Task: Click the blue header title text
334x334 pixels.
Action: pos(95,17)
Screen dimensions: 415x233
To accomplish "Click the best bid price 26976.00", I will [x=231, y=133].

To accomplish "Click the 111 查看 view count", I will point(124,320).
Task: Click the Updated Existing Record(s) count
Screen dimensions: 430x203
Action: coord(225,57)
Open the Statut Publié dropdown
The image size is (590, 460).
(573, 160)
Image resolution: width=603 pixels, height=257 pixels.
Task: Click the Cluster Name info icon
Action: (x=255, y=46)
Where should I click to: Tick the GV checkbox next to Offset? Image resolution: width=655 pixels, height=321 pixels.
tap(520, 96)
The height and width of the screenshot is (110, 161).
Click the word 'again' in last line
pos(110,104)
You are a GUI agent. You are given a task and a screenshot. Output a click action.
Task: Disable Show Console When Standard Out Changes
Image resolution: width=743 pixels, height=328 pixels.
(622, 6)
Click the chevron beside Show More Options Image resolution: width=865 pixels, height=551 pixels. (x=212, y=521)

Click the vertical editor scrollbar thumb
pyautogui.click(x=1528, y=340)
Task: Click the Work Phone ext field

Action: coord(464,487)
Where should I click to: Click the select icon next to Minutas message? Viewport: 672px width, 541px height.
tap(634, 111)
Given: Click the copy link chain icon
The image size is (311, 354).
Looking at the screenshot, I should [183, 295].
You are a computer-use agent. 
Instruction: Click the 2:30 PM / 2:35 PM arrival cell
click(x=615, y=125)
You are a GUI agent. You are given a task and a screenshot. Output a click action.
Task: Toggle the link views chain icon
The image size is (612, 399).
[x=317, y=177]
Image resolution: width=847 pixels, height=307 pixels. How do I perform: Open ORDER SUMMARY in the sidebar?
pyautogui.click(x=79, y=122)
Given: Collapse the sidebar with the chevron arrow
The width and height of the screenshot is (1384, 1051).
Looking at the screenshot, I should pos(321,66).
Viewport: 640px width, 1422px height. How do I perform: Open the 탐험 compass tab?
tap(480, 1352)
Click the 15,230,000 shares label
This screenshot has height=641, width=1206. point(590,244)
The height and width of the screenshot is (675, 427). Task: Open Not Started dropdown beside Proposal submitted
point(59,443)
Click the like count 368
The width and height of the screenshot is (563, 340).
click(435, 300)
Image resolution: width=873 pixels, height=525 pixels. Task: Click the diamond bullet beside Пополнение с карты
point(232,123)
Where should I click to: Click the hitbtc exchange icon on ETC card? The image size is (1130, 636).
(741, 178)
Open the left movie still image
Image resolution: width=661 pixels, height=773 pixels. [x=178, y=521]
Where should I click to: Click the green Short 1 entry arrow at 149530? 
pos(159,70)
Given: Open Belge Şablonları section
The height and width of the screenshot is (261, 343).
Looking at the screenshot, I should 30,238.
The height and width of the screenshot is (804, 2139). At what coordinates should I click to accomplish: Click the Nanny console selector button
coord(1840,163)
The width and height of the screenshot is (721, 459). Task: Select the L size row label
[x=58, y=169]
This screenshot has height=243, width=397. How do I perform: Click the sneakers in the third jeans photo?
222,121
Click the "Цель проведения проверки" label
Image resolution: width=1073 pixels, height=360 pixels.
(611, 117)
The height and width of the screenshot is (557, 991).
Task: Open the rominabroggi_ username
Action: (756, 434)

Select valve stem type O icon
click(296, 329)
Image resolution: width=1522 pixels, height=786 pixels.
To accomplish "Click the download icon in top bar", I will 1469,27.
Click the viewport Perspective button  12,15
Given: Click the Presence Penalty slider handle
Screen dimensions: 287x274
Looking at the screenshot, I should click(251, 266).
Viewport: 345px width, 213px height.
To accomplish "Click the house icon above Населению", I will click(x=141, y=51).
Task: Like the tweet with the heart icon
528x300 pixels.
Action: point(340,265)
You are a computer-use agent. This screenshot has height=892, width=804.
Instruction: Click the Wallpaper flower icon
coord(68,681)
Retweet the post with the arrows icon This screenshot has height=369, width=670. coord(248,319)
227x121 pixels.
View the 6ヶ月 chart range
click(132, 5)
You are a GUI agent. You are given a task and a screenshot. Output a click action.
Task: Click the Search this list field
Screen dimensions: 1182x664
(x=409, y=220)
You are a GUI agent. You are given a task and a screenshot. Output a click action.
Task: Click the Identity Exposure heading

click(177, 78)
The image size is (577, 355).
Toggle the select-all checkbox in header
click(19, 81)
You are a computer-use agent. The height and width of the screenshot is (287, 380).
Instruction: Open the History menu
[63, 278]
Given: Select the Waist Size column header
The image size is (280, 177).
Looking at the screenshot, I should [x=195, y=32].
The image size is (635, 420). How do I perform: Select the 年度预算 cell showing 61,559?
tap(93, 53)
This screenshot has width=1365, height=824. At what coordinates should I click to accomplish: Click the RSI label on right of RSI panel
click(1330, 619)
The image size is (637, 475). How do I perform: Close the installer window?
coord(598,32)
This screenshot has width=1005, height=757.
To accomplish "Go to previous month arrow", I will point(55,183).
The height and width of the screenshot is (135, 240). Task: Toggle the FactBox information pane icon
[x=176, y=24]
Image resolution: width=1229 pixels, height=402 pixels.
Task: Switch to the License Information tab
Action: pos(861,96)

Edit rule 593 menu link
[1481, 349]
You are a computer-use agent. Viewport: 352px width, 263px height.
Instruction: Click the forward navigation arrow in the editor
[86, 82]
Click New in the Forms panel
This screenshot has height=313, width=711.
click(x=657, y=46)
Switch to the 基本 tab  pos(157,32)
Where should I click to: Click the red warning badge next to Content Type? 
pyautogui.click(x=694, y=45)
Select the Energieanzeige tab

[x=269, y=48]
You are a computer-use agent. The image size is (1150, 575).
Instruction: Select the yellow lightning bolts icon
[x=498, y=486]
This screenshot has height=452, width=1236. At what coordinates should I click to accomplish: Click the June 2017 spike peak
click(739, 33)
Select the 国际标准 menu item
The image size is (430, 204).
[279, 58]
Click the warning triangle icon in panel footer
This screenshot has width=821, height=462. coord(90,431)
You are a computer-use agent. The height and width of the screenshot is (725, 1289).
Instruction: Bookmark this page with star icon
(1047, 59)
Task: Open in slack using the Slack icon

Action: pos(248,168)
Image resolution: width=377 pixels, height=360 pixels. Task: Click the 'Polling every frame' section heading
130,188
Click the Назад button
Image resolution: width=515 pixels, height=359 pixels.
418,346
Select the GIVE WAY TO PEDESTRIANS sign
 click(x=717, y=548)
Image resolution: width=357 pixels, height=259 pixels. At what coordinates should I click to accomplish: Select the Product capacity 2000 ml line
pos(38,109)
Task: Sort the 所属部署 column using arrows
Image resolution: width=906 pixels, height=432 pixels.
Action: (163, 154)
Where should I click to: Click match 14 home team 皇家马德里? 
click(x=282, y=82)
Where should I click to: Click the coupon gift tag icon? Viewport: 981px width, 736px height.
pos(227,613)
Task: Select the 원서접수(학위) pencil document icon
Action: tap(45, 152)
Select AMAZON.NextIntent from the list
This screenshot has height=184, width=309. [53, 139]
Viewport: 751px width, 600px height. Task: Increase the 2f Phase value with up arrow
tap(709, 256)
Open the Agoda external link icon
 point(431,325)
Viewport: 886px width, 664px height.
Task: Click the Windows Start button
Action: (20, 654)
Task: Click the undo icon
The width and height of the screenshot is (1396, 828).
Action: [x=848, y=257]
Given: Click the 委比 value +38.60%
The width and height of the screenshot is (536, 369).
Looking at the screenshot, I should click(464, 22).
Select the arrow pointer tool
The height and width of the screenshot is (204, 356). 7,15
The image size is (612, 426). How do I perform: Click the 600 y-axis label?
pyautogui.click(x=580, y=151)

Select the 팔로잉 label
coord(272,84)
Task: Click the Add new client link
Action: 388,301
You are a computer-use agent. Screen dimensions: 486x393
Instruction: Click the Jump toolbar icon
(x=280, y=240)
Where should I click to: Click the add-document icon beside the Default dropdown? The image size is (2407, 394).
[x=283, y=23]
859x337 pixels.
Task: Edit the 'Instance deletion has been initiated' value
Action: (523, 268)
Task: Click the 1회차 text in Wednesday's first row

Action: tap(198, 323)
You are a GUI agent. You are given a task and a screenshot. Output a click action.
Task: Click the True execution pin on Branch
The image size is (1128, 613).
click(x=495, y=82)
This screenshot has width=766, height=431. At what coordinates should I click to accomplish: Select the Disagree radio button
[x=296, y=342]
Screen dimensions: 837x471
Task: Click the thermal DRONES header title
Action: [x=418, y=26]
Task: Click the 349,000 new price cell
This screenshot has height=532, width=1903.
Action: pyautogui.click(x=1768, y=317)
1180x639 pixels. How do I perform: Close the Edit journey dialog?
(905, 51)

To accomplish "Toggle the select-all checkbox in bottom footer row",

**Task objective:**
Transcribe each line of the data above, unaltered, from the one where "The image size is (612, 399)." appears to the one where "Given: Collapse the" appears, inclusive of both.

**Response:**
The image size is (612, 399).
[x=317, y=177]
Image resolution: width=847 pixels, height=307 pixels. How do I perform: Open ORDER SUMMARY in the sidebar?
pyautogui.click(x=79, y=122)
Given: Collapse the sidebar with the chevron arrow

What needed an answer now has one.